El coche arrancó, y a Marta le pareció todo irreal. Encerrada desde el 19 de julio, no había visto una sola imagen del exterior, no había visto ningún cartel y no conseguía imaginarse el aspecto de un miliciano. Su desconcierto era tan grande —y las gafas oscuras teñían tan extrañamente el mundo— que cuando el coche arrancó no supo si santiguarse o no, y no supo si acercaba a la salvación o lo contrario.

Las calles estaban solitarias, las letras UHP marcaba las paredes, los cubos de basura esperaban en las aceras con algún que otro perro saciándose. Julio le dijo:

—Todo irá bien.

En esto, Marta reaccionó como si hubiese oído un trompetazo. ¡Control de milicianos! Era la salida de la ciudad. La apariencia de aquellos hombres la horrorizó y cuando advirtió que el coche frenaba se consideró perdida. Pero allá iba Julio, asomando su cabeza por la ventanilla. «¡Salud!» «¡Salud!» El coche aceleró de nuevo y a los pocos minutos rodaba por la misma carretera que llevó a los voluntarios, por entre los mismos árboles, los mismos campos y las mismas hierbas a ambos lados.

Marta bebía con los ojos todo lo que surgía ante el coche. «¡UHP! ¡Muera el fascismo! ¡Viva la FAI! ¡Muera lo burgués!» En cada árbol una letra blanca, y las letras leídas de corrido eran órdenes. En una caseta de peones camineros alguien había escrito: «Nitrato de Chile.» ¿Por qué había en chile tanto nitrato?

Julio tenía ganas de hablar con la muchacha, pero no se atrevía. Esperaba que se presentase la oportunidad. También Marta comprendía que debía decirle algo al policía, por buena crianza, pero se sentía intimidada. Su padre le dijo una vez: «Lo malo de la política es que los hombres dejan de ser sólo hombres y pasan a ser hombres con leyenda». Julio jugaba con el ala del sombrero y con la boquilla. Marta jugaba con un bolso diminuto, que Olga le ofreció.

A los pocos kilómetros se cruzaron con una fila de coches vertiginosos por cuyas ventanillas asomaban cañones de fusil.

—Los amos del mundo —comentó Julio.

Más adelante había una apisonadora y en lo alto de la rueda dos milicianos, que debían de pertenecer a algún control vecino, estaban sentados jugando a las cartas. «¡Salud!» «¡Salud!»

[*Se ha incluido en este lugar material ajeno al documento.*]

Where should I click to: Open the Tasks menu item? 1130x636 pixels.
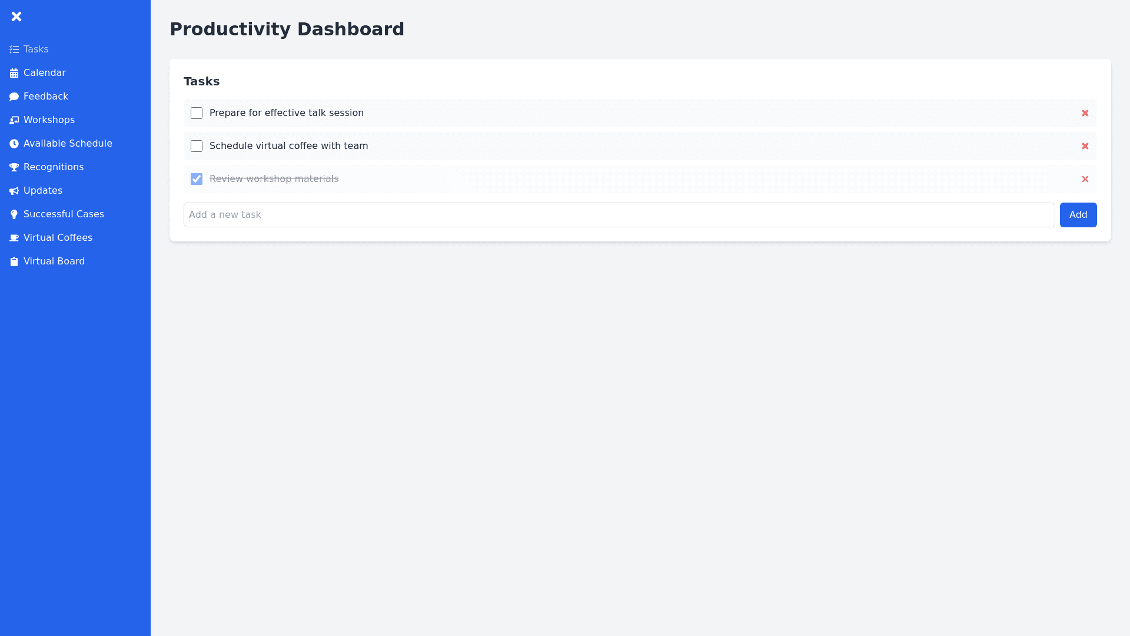point(36,49)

En la plaza del pueblo de Calella, Marta quedó estupefacta. Tres hombres subidos a un andamio repicaban las campanas con herramientas que llevaban en la mano, ante el jolgorio de la turba-multa que los aplaudía desde abajo. El concierto era aterrador. Julio informó a la muchacha. Se trataba de descolgar las campanas para fundirlas, y era corriente obsequiar antes al pueblo con aquella serenata.